• The request: Recast the records below as a numbered list with one item per line, omitting any blank lines.

[Source data]
◆ ◆ ◆ ◆ ◆
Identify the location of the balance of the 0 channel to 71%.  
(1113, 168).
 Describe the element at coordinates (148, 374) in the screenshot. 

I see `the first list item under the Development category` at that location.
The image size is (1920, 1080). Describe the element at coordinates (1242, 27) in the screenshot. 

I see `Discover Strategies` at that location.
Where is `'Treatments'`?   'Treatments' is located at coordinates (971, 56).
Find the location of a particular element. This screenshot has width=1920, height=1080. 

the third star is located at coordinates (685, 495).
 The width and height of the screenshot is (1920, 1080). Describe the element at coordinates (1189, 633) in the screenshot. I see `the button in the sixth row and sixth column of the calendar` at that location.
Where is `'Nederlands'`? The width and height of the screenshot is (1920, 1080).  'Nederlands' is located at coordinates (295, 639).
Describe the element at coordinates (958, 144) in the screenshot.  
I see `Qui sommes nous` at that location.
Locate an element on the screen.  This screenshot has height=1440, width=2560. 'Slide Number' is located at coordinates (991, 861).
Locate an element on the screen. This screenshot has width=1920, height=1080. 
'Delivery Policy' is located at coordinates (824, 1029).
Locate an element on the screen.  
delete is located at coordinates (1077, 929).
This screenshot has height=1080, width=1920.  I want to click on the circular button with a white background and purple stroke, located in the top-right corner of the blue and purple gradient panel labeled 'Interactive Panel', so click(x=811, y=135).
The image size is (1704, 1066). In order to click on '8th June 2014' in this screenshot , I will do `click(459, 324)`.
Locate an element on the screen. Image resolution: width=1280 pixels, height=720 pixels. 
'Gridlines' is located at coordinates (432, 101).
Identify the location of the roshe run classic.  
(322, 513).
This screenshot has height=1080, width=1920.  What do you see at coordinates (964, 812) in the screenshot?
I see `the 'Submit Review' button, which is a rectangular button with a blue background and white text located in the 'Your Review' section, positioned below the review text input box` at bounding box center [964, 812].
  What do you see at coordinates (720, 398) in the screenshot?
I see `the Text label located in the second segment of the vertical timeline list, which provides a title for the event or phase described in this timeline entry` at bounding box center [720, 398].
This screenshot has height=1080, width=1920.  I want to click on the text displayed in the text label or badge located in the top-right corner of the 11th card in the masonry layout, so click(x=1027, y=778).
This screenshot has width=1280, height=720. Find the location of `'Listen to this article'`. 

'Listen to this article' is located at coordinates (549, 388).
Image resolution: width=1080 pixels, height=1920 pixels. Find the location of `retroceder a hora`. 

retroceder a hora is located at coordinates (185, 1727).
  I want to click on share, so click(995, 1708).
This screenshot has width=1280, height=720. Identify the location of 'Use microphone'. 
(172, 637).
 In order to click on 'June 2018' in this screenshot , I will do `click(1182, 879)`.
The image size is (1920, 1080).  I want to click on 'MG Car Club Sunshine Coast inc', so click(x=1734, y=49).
◆ ◆ ◆ ◆ ◆
• Written response:
1. Identify the location of the balance of the 0 channel to 71%.  
2. (1113, 168).
3.  Describe the element at coordinates (148, 374) in the screenshot. 
4. I see `the first list item under the Development category` at that location.
5. The image size is (1920, 1080). Describe the element at coordinates (1242, 27) in the screenshot. 
6. I see `Discover Strategies` at that location.
7. Where is `'Treatments'`?   'Treatments' is located at coordinates (971, 56).
8. Find the location of a particular element. This screenshot has width=1920, height=1080. 
9. the third star is located at coordinates (685, 495).
10.  The width and height of the screenshot is (1920, 1080). Describe the element at coordinates (1189, 633) in the screenshot. I see `the button in the sixth row and sixth column of the calendar` at that location.
11. Where is `'Nederlands'`? The width and height of the screenshot is (1920, 1080).  'Nederlands' is located at coordinates (295, 639).
12. Describe the element at coordinates (958, 144) in the screenshot.  
13. I see `Qui sommes nous` at that location.
14. Locate an element on the screen.  This screenshot has height=1440, width=2560. 'Slide Number' is located at coordinates (991, 861).
15. Locate an element on the screen. This screenshot has width=1920, height=1080. 
16. 'Delivery Policy' is located at coordinates (824, 1029).
17. Locate an element on the screen.  
18. delete is located at coordinates (1077, 929).
19. This screenshot has height=1080, width=1920.  I want to click on the circular button with a white background and purple stroke, located in the top-right corner of the blue and purple gradient panel labeled 'Interactive Panel', so click(x=811, y=135).
20. The image size is (1704, 1066). In order to click on '8th June 2014' in this screenshot , I will do `click(459, 324)`.
21. Locate an element on the screen. Image resolution: width=1280 pixels, height=720 pixels. 
22. 'Gridlines' is located at coordinates (432, 101).
23. Identify the location of the roshe run classic.  
24. (322, 513).
25. This screenshot has height=1080, width=1920.  What do you see at coordinates (964, 812) in the screenshot?
26. I see `the 'Submit Review' button, which is a rectangular button with a blue background and white text located in the 'Your Review' section, positioned below the review text input box` at bounding box center [964, 812].
27.   What do you see at coordinates (720, 398) in the screenshot?
28. I see `the Text label located in the second segment of the vertical timeline list, which provides a title for the event or phase described in this timeline entry` at bounding box center [720, 398].
29. This screenshot has height=1080, width=1920.  I want to click on the text displayed in the text label or badge located in the top-right corner of the 11th card in the masonry layout, so click(x=1027, y=778).
30. This screenshot has width=1280, height=720. Find the location of `'Listen to this article'`. 
31. 'Listen to this article' is located at coordinates (549, 388).
32. Image resolution: width=1080 pixels, height=1920 pixels. Find the location of `retroceder a hora`. 
33. retroceder a hora is located at coordinates (185, 1727).
34.   I want to click on share, so click(995, 1708).
35. This screenshot has width=1280, height=720. Identify the location of 'Use microphone'. 
36. (172, 637).
37.  In order to click on 'June 2018' in this screenshot , I will do `click(1182, 879)`.
38. The image size is (1920, 1080).  I want to click on 'MG Car Club Sunshine Coast inc', so click(x=1734, y=49).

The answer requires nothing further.